The all-new Lititz Moravian Collegium Musicum was established to perform live concerts of newly edited repertoire from the church’s manuscript collection dating from the mid-18th and early 19th-centuries. According to music director and conductor, Dr. Jeffrey Gemmell, “our musical time machine is busy preparing for its second launch to explore our distinctive manuscript collection and continue to discover the depth and variety of such unique musical worlds!”

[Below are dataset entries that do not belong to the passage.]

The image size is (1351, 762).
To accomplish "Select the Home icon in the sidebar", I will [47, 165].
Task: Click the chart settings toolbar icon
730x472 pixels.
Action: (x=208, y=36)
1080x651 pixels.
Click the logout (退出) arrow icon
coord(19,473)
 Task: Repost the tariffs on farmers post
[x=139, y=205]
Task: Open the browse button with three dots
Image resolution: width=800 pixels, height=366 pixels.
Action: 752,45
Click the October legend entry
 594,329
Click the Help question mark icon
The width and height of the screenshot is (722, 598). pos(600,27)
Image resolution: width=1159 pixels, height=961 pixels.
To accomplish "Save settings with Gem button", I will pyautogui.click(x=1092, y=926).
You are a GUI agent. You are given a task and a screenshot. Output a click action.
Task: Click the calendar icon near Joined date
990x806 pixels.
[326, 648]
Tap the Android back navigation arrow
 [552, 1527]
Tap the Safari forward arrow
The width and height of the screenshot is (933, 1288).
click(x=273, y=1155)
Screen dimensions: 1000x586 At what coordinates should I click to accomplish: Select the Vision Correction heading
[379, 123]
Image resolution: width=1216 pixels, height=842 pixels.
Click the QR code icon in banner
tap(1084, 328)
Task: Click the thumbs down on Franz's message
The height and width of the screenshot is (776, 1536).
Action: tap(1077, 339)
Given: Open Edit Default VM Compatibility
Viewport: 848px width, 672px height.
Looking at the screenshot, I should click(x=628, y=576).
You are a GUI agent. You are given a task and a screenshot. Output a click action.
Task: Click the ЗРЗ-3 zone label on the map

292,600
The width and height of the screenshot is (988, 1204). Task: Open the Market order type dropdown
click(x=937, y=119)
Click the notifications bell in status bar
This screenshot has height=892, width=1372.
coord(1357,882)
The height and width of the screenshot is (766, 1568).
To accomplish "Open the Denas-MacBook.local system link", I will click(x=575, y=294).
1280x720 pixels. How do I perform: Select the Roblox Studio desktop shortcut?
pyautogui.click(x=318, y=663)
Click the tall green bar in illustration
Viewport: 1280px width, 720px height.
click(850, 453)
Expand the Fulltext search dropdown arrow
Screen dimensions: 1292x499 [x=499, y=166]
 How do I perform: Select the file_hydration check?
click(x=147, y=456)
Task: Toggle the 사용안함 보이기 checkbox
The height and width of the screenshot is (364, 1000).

The second concert of the new Collegium will include works selected from the Lititz Collegium Musicum Collection, stored at the Moravian Archives in Bethlehem, PA. Genres and styles found in the collection vary greatly, which is reflected in the repertoire chosen for the upcoming concert. Larger works for the full orchestra includes two opera overtures: one from La Clochette by Louis Hérold composed in 1817, and another from The Marriage of Figaro composed by W. A. Mozart in 1786. Pieces for wind instruments then in vogue called Parthien or Harmoniemusik, written for five to eight instruments (usually clarinets, bassoons, and horns), will be heard in a Collection of Military Pieces by Luigi Boccherini, Peter Wolle and Louis Viguerie, and Parthia No. 1 by Carl Stamitz. Chamber music for a trio of strings and pairs of winds and reeds, composed by Mozart, Giuseppe Demachi, and Johan Grenser, will lend variety to the program. Piano pieces composed in early 19th-century Lititz by former pastors Johannes Herbst and Johann Früauff will be heard, and selections will also be performed on the historic 1787 David Tannenberg organ. Ample opportunities for the audience to perform will be featured in the singing of early Moravian hymns accompanied by organ and orchestra.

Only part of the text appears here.